Dataset entries:
-- Opening Marker --
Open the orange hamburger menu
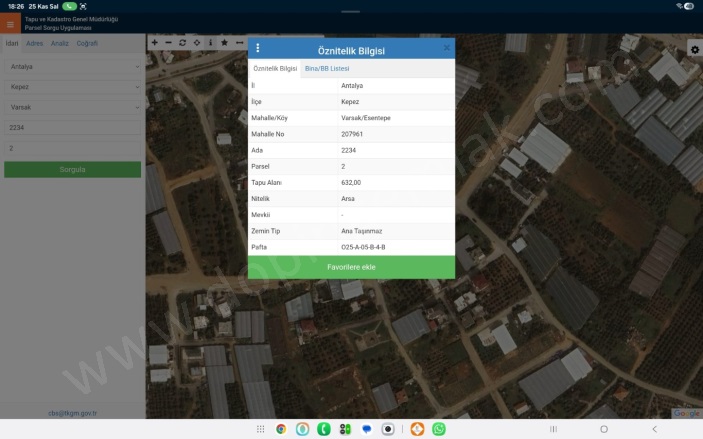This screenshot has width=703, height=439. coord(10,24)
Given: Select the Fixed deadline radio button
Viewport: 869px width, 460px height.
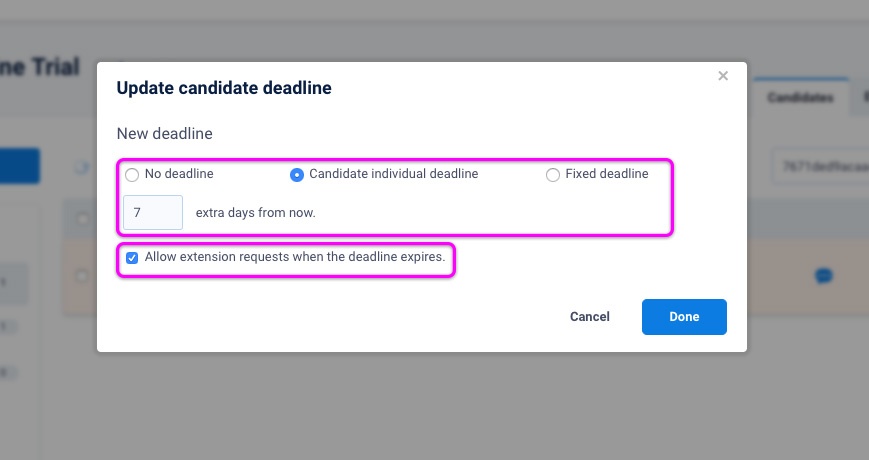Looking at the screenshot, I should tap(553, 175).
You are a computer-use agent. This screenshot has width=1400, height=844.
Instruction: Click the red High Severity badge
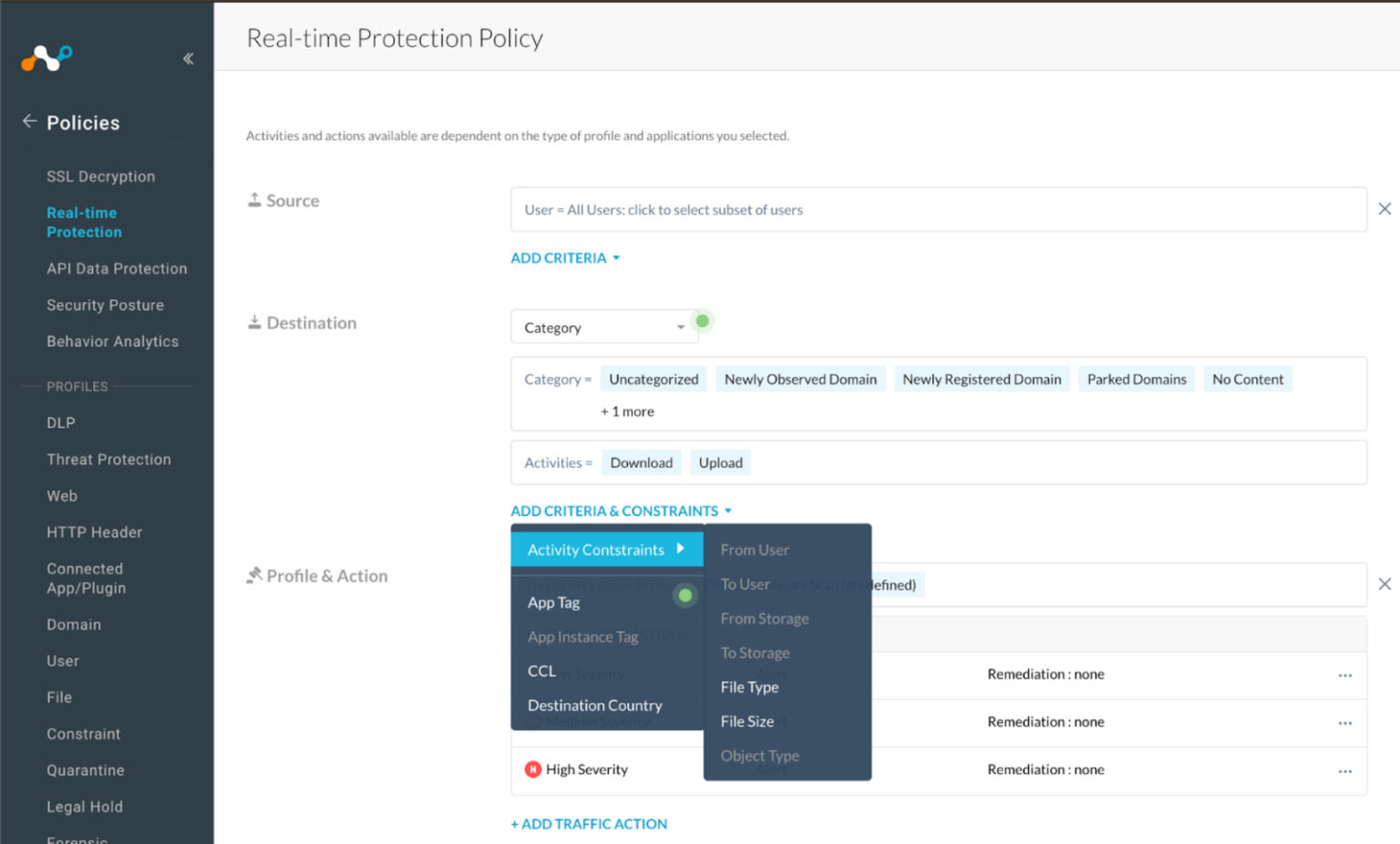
-- Closing Marker --
* [What is expected]:
The entries are to be copied exactly, and each image is to be omitted.

* [Solution]:
Open the orange hamburger menu
This screenshot has width=703, height=439. coord(10,24)
Given: Select the Fixed deadline radio button
Viewport: 869px width, 460px height.
Looking at the screenshot, I should tap(553, 175).
You are a computer-use agent. This screenshot has width=1400, height=844.
Instruction: Click the red High Severity badge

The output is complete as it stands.